When the water electrolysis module 2 with the reverse connection preventing module 40 is mounted on the control circuit 10, the control circuit 10 supplies power to the water electrolysis module 2 through the driving state that the power supply directions are the same when the water electrolysis module 2 works normally. In this embodiment, the control circuit 10 operates in a driving state, the positive pole of the power module in the control circuit 10 outputs a high level, and the negative pole of the power module in the control circuit 10 outputs a low level.

(1) If no current and/or no voltage exists in the detection loop at this time, the electrolytic water module 2 is correctly installed at this time, and no reverse connection phenomenon exists.

As shown in fig. 6, when the diode, the first electrode piece 20 and the second electrode piece 30 are all correctly connected, the first electrode piece 20 is connected with the positive electrode of the power module, and the second electrode piece 30 is connected with the negative electrode of the power module; the anode of the diode is electrically connected to the second electrode pad 30 and the cathode of the diode is electrically connected to the first electrode pad 20.

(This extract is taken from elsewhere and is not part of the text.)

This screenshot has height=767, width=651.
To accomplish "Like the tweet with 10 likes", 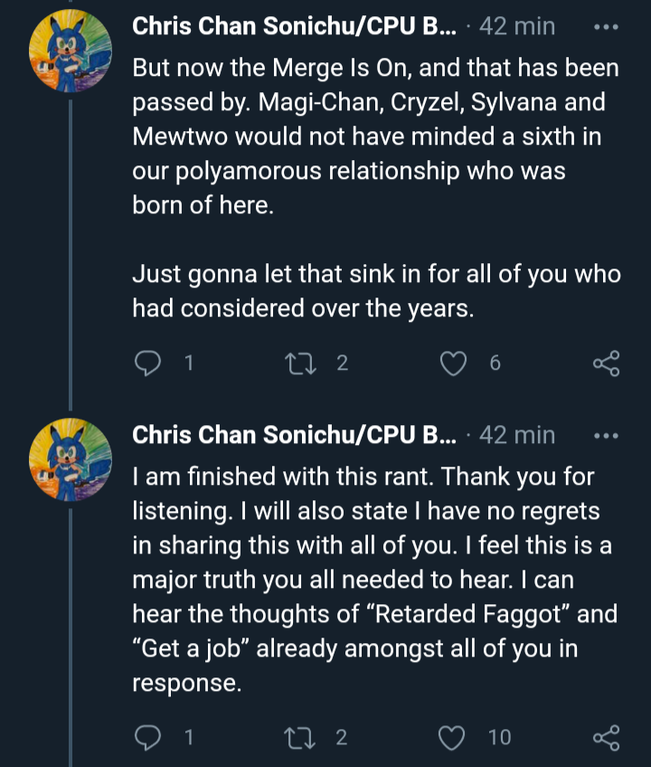I will [451, 738].

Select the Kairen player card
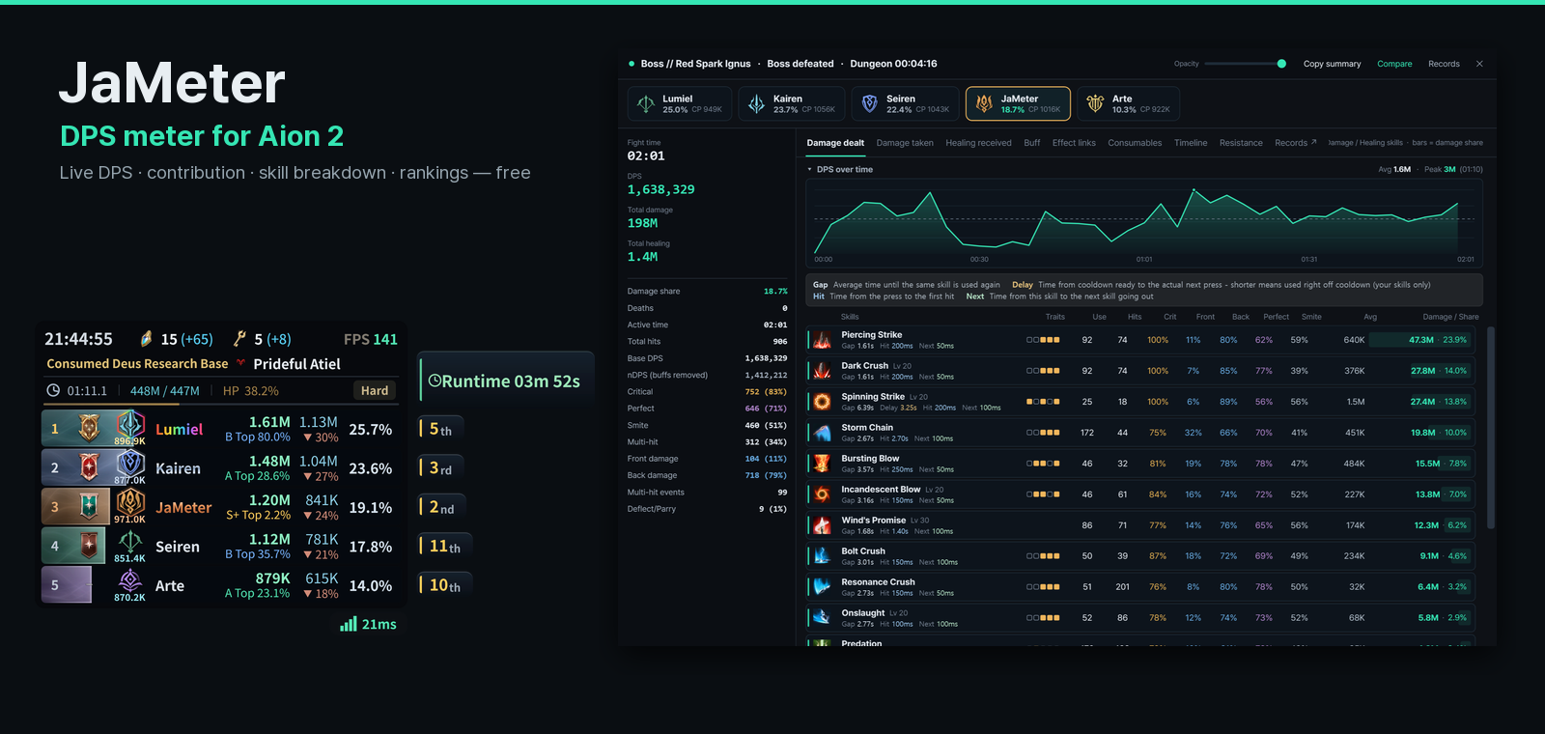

As shown in fig. 6, when the control circuit 10 is operated in the driving state, the positive electrode of the power supply module in the control circuit 10 outputs a high level, and the negative electrode of the power supply module in the control circuit 10 outputs a low level. "+" in fig. 6 represents that the power module outputs a high level signal; the "-" in fig. 6 represents that the power supply module outputs a low level signal.

(2) If the current and/or voltage exists in the detection loop at this time, the electrolytic water module 2 is reversely installed at this time, and the installation needs to be corrected again.

Scheme II:

When the water electrolysis module 2 with the reverse connection preventing module 40 is mounted on the control circuit 10, the control circuit 10 supplies power to the water electrolysis module 2 through a detection state that the power supply directions are opposite when the water electrolysis module 2 works normally. In this embodiment, the control circuit 10 operates in a detection state, the positive pole of the power module in the control circuit 10 outputs a low level, and the negative pole of the power module in the control circuit 10 outputs a high level.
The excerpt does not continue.